## EXERCISE DIRECTIONS:
Look below for the lines from the one with "This screenshot has height=757, width=995." to the one with "The height and width of the screenshot is (467, 442).", and copy exactly those lines, both ends included.

## INPUT DATA:
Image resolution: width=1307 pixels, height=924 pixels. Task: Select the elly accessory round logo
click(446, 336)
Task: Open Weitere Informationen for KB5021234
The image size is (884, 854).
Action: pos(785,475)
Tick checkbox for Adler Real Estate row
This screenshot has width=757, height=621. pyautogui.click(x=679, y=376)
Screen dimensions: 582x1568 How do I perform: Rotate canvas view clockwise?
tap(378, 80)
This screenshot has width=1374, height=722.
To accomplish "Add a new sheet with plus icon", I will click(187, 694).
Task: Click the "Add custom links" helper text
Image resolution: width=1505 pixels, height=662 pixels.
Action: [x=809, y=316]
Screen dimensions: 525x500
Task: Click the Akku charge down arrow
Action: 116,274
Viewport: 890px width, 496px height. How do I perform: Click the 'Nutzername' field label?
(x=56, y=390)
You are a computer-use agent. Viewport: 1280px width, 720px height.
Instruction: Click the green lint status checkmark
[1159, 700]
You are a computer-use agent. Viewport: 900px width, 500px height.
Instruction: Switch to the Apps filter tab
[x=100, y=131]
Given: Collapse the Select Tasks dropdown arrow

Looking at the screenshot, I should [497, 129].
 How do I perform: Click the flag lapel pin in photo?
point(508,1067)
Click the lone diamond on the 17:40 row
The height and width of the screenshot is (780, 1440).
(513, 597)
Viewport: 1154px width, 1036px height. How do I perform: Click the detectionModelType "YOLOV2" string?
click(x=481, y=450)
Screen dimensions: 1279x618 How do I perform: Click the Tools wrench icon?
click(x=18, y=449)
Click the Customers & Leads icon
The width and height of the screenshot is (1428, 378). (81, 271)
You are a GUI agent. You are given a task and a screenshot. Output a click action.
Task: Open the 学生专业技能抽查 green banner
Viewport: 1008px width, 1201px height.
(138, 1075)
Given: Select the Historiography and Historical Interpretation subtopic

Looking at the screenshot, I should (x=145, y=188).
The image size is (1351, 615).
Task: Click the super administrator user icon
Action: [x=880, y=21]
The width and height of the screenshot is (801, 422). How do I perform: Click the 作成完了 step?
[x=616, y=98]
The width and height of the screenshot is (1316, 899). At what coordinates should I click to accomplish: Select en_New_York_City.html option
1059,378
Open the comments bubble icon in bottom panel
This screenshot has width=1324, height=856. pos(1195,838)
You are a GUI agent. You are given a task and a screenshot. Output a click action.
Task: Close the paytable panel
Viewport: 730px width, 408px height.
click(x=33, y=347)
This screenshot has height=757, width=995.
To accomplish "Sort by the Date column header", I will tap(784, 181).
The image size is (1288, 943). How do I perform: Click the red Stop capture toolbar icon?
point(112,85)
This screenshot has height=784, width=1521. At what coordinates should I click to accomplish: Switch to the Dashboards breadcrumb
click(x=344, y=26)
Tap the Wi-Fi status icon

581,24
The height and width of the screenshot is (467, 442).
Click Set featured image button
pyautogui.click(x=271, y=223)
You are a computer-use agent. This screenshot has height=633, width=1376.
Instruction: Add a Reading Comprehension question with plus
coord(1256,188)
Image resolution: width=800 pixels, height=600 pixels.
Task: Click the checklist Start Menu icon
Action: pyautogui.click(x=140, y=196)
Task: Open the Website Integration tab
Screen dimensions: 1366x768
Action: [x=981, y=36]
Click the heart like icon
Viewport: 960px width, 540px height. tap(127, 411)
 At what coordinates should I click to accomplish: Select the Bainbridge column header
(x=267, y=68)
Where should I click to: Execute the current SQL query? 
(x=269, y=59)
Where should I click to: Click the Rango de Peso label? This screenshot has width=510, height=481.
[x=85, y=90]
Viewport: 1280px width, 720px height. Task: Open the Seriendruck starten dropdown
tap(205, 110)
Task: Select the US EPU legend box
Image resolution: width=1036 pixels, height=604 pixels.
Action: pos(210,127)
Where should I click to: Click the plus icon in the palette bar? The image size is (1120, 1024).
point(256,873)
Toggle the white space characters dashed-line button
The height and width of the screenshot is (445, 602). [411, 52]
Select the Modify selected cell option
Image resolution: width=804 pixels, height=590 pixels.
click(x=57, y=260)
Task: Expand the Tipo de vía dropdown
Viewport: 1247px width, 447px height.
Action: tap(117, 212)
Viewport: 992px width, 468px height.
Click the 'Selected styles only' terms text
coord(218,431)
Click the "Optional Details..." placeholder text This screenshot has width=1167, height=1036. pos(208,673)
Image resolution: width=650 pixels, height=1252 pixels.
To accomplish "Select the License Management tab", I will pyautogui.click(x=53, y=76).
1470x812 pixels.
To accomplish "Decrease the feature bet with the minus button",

## EXERCISE RESPONSE:
This screenshot has height=757, width=995.
To accomplish "Sort by the Date column header", I will tap(784, 181).
The image size is (1288, 943). How do I perform: Click the red Stop capture toolbar icon?
point(112,85)
This screenshot has height=784, width=1521. At what coordinates should I click to accomplish: Switch to the Dashboards breadcrumb
click(x=344, y=26)
Tap the Wi-Fi status icon

581,24
The height and width of the screenshot is (467, 442).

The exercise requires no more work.